People who hear “user testing” assume it means only usability testing. Of course, one of the things you should do with user testing is have users go through the main functions of your app, make sure they’re intuitive, and identify questions or hesitations users might have.
Many apps include icons and controls that the developer custom-created for the app. Although artistic creativity is great, one of the most common causes of confusion in user tests is buttons and controls that users can’t easily understand. It’s essential to test these features.
However, there are also three other essential tasks for user testing. The first is to look for emotional engagement. In other words, how do people feel about your app? Can they quickly accomplish what they want to do? Do they feel rewarded by using it? Mobile users are notoriously impatient and easily distracted. If your app doesn’t engage people, they may move on to something else and never return.
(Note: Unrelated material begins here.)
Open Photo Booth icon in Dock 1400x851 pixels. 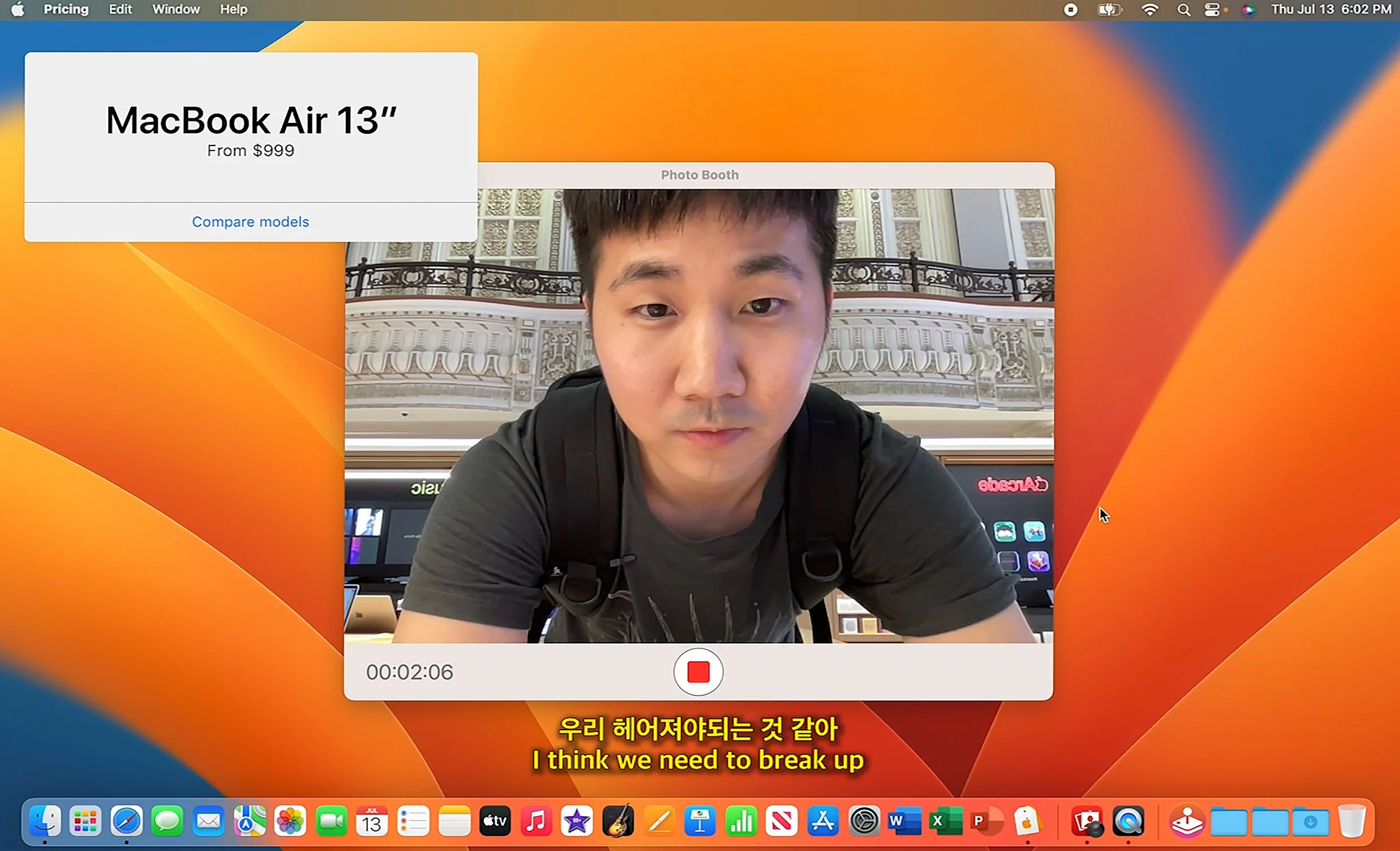1087,821
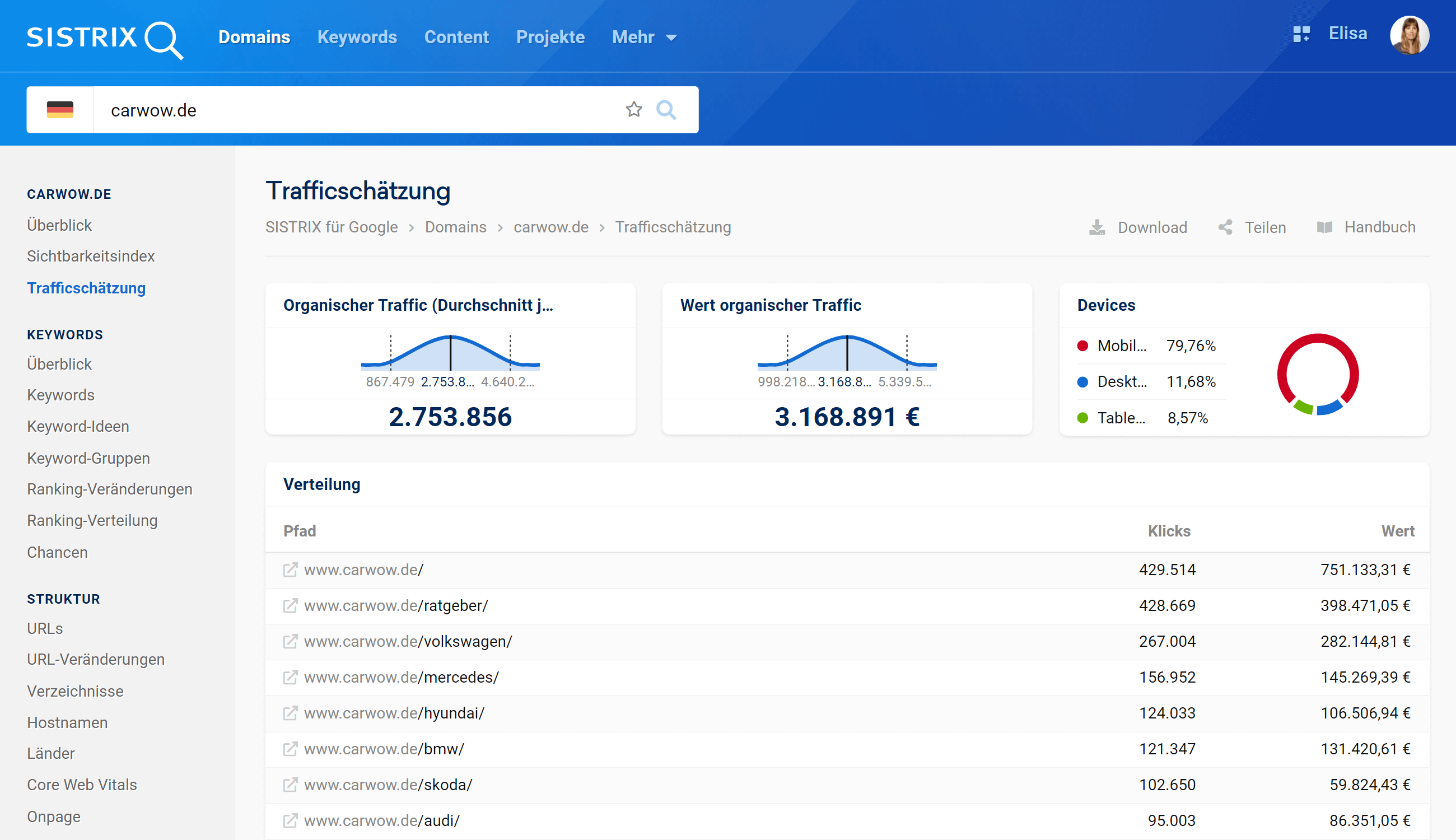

The second task is to gain a deeper understanding of your customers' thinking. The better you understand them, the better you can make decisions on their behalf. User tests are like mini-focus groups, but you can organize them on a day’s notice and with far less expense and hassle.
The third use is settling internal arguments. Because mobile devices are highly personal, you may find that people on your team can be extremely passionate about a dispute over a feature or UI element. Rather than having a knock-down argument on the subject, letting the actual users give you a ruling is often easier and faster. User tests make it easy to bring in that voice of the customer.
If your app is designed to run on both tablets and smartphones, you should test on both of them. A screen layout that looks good on a smartphone can look uninviting on a tablet, and vice-versa. And user behaviors are subtly different on tablets and smartphones.
This post was updated April 15, 2024.